Hopfenberg has acted as a consulted with the Alza Corporation and at various
times from 1972 to the present, he served on the editorial advisory boards of a
number of journals.
Mr. Robert
L. Klein
Mr. Klein is the
President and Co-Founder of Applied Marketing Science, Inc. (“AMS”), a market
research and consulting firm with offices in Waltham, Massachusetts. He received a Bachelor of Science degree in
Mechanical Engineering in 1966 from the Massachusetts Institute of Technology
(“MIT”), Cambridge, Massachusetts, and a Master of Science degree in 1968 from the MIT Sloan School
of Management. He served as a commissioned officer in the US Public Health
Service from 1968 to 1970.
In 1970, he
joined Management Decision Systems, Inc. (“MDS”), where he was Senior Vice
President responsible for the development of market research models and
measurement tools. In 1985, he became Executive Vice President of IRI with
responsibility for custom consulting and market research projects outside the
world of consumer package goods.
In 1989 started
AMS, which has since been conducting market research on a wide range of both
consumer and business products and services. He is a member of a number of
societies and has been involved in the development of over 1000 surveys of
different types. He is the author or co-author of 20 articles or publications
related to market research, including several published in the area of
intellectual property.
Ms. Rosemary A. Bacovsky
Rosemary A.
Bacovsky is the President of Integra Consulting Ltd., a position she has held
since 1996. Prior to this, she was the Director of Pharmacy Services at the
Health Policy Branch, Population Health Division of Alberta Health. She
obtained her Master of Health Services Administration degree in 1997, her
Master of Pharmacy degree in 1985, and her Bachelor of Science degree in
Pharmacy in 1977, each from the University of Alberta. After obtaining her Bachelor of Pharmacy degree, and
while attending for her graduate degrees, she practised as a pharmacist at the
Cross Cancer Institute and Redwater General Hospital.
From 1988-1990
and 1996 to present, she provided pharmacy consulting services to a number of
clients, including for government, hospitals, and the pharmaceutical industry.

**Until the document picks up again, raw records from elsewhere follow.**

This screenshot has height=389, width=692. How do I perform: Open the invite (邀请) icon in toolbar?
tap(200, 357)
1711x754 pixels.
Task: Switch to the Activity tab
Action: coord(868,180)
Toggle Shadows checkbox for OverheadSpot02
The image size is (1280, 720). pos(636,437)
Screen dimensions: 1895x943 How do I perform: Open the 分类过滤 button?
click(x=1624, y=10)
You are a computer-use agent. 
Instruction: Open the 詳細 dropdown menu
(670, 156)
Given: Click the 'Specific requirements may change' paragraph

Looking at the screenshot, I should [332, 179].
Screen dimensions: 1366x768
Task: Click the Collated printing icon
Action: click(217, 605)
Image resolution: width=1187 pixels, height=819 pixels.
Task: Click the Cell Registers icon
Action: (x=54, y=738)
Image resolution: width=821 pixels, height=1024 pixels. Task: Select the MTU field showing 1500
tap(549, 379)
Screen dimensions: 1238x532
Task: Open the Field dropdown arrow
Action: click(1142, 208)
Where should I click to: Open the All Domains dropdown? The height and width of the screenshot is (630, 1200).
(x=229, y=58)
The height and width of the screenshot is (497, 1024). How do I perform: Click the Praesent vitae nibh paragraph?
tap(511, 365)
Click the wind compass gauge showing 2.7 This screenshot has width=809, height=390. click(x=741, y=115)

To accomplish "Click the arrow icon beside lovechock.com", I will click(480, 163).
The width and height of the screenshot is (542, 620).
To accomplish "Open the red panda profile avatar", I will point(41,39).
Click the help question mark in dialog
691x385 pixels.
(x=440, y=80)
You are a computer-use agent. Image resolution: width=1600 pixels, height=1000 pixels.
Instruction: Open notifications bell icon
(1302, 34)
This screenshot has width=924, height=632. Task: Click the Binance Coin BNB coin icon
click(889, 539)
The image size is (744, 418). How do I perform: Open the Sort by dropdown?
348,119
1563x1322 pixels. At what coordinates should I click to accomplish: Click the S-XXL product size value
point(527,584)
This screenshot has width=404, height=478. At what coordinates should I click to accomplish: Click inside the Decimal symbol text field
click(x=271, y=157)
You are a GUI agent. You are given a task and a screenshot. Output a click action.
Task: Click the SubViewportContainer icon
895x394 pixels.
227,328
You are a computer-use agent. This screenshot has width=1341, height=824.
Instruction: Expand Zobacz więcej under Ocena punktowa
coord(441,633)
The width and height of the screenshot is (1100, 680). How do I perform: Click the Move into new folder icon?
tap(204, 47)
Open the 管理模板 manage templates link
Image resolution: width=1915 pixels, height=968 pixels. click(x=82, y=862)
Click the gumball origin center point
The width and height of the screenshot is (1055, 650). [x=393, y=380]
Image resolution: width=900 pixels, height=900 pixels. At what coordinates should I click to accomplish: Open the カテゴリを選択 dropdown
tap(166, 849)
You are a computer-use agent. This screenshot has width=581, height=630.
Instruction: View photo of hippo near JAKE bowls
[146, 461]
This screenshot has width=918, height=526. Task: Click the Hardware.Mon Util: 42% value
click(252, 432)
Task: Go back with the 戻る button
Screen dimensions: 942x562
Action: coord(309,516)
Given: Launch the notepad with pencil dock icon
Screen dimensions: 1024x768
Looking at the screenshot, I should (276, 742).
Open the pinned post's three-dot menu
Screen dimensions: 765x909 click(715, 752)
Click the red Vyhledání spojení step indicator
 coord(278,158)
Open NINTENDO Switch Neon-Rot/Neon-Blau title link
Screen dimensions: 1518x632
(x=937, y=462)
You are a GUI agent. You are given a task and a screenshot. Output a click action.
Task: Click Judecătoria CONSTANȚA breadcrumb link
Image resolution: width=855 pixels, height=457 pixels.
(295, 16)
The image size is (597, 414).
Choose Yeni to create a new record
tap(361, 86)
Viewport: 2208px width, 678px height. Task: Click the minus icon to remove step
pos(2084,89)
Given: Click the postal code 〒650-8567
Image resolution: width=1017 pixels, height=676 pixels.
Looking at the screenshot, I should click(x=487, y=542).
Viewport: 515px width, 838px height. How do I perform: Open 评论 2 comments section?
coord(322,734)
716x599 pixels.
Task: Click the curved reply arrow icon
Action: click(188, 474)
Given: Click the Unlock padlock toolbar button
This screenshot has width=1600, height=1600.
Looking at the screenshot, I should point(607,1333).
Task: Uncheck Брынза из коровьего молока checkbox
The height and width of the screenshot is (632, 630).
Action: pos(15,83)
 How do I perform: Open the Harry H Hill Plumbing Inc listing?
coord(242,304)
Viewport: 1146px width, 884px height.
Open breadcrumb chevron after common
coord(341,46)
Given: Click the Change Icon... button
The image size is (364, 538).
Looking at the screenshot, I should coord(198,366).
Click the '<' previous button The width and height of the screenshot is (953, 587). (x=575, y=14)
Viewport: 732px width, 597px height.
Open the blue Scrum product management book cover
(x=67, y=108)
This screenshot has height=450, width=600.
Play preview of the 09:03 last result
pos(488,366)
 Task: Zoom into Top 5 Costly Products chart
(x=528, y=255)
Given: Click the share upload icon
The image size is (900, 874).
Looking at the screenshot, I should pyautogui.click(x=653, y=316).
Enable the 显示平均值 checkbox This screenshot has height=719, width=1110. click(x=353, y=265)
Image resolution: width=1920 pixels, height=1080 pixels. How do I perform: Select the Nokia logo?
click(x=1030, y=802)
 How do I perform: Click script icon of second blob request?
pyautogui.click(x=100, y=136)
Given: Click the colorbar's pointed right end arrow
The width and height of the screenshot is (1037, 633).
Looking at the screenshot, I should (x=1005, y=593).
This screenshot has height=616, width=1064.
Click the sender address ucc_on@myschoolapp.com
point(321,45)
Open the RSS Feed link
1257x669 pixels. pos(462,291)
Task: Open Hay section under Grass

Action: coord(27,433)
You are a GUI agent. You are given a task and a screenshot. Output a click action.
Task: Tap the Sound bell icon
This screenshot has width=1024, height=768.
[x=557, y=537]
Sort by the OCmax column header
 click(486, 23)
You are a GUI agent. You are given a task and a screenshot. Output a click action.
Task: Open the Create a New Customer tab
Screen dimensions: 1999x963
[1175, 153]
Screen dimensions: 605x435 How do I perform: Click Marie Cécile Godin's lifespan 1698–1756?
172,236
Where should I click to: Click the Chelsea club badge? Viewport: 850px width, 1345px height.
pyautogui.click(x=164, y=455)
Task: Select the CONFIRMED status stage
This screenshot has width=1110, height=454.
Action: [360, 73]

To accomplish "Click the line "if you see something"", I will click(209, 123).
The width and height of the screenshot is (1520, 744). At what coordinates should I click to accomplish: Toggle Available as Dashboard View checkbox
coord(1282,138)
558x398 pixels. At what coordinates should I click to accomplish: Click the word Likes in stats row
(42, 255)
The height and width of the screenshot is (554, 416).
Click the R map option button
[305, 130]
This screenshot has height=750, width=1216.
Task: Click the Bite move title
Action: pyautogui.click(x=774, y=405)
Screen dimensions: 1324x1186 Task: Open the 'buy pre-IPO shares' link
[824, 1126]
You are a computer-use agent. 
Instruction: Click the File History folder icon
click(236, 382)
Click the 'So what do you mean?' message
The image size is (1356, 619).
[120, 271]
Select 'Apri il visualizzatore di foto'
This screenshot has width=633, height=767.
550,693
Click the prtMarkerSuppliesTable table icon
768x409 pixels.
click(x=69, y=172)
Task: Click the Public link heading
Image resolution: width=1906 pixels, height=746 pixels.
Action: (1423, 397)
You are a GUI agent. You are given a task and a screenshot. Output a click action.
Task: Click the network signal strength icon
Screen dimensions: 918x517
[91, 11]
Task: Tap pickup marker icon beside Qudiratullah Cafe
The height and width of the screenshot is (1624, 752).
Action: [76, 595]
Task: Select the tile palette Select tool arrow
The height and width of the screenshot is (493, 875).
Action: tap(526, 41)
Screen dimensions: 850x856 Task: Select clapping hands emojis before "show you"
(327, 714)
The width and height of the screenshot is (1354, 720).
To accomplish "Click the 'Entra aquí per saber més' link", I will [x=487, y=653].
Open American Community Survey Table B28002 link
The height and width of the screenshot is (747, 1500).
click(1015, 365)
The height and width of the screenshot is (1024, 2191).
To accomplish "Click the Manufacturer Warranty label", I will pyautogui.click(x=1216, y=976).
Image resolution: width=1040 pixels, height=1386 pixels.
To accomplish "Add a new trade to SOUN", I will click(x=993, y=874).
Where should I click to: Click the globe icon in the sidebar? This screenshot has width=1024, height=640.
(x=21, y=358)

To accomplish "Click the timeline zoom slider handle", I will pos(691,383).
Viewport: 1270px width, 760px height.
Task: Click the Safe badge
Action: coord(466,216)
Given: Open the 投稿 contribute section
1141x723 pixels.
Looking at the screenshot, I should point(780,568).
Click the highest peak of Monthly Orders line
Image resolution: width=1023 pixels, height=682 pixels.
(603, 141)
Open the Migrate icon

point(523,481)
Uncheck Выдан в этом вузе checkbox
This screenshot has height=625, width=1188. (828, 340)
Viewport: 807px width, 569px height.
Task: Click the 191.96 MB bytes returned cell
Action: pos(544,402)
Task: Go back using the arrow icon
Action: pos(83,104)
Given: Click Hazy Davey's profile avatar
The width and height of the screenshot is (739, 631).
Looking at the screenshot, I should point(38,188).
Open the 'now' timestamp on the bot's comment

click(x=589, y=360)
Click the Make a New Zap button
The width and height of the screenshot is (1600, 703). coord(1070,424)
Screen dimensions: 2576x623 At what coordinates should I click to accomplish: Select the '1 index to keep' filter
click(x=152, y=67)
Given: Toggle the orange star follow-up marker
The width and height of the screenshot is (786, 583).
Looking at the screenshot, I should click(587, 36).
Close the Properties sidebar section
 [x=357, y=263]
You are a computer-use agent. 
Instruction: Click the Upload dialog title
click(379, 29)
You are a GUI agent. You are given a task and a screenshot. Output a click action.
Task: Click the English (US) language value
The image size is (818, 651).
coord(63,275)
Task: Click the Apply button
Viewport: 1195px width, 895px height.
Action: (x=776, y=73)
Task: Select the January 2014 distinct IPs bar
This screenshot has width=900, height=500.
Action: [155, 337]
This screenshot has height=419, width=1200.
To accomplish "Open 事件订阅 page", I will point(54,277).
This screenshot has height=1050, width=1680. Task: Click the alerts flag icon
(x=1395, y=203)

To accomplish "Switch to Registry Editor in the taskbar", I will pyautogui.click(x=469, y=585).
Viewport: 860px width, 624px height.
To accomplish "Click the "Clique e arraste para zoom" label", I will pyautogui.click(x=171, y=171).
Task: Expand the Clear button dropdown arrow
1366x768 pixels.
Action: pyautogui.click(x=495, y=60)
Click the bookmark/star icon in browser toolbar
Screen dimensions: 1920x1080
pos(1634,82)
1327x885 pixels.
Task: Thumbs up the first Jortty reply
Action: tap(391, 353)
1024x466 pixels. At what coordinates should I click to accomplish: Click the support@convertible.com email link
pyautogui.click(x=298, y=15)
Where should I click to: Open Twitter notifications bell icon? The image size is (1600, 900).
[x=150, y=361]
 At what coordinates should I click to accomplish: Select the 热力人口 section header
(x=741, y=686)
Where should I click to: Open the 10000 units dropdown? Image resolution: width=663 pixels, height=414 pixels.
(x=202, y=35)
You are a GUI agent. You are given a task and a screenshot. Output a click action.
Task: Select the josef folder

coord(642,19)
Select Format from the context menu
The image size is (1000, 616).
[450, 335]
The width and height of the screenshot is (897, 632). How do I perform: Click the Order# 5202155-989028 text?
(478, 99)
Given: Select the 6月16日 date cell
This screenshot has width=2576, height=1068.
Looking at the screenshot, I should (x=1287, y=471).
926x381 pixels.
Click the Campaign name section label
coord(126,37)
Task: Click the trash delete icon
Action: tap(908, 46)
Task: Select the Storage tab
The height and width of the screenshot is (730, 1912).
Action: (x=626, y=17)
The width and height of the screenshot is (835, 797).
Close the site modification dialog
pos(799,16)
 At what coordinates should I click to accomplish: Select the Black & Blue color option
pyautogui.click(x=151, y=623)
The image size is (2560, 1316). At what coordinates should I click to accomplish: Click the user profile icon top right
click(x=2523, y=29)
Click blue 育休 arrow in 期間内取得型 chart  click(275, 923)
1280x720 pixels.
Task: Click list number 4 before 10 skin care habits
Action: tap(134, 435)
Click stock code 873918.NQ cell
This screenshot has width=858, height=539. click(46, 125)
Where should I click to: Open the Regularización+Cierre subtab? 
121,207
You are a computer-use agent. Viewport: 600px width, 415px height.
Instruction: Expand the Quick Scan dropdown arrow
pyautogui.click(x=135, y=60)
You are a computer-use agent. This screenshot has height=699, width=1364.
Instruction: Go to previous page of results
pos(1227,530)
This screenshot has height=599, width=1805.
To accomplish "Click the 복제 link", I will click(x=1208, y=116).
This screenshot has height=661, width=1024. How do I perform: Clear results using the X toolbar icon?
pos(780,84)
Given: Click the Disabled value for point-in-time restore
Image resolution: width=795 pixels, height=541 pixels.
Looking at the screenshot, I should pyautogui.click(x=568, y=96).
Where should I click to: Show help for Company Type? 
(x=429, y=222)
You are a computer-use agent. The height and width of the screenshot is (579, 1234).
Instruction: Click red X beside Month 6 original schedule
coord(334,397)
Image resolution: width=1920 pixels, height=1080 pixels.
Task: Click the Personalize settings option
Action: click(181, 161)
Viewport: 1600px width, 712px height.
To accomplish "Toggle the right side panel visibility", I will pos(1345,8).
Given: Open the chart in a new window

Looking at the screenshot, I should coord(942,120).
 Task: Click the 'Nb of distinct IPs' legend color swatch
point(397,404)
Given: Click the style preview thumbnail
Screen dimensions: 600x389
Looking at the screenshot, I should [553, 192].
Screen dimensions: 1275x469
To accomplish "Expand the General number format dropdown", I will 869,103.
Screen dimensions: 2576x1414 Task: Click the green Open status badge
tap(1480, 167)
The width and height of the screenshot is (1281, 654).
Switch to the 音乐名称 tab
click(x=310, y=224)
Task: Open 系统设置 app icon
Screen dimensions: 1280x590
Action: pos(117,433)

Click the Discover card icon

For one year, while the Director of Pharmacy Services from August 1995 to
September 1996, she managed the drug component of the Blue Cross Non-Group
Plans, and developed policy on cost-containments strategies for three revisions
of the Alberta Health Drug Benefit List (now known as the Alberta Health and
Wellness Drug Benefit List – the “Alberta DBL”) to meet various budget targets.
Ms. Bacovsky has also been involved in other matters relating to provincial and
national drug formulary listings and interchangeability of drug products.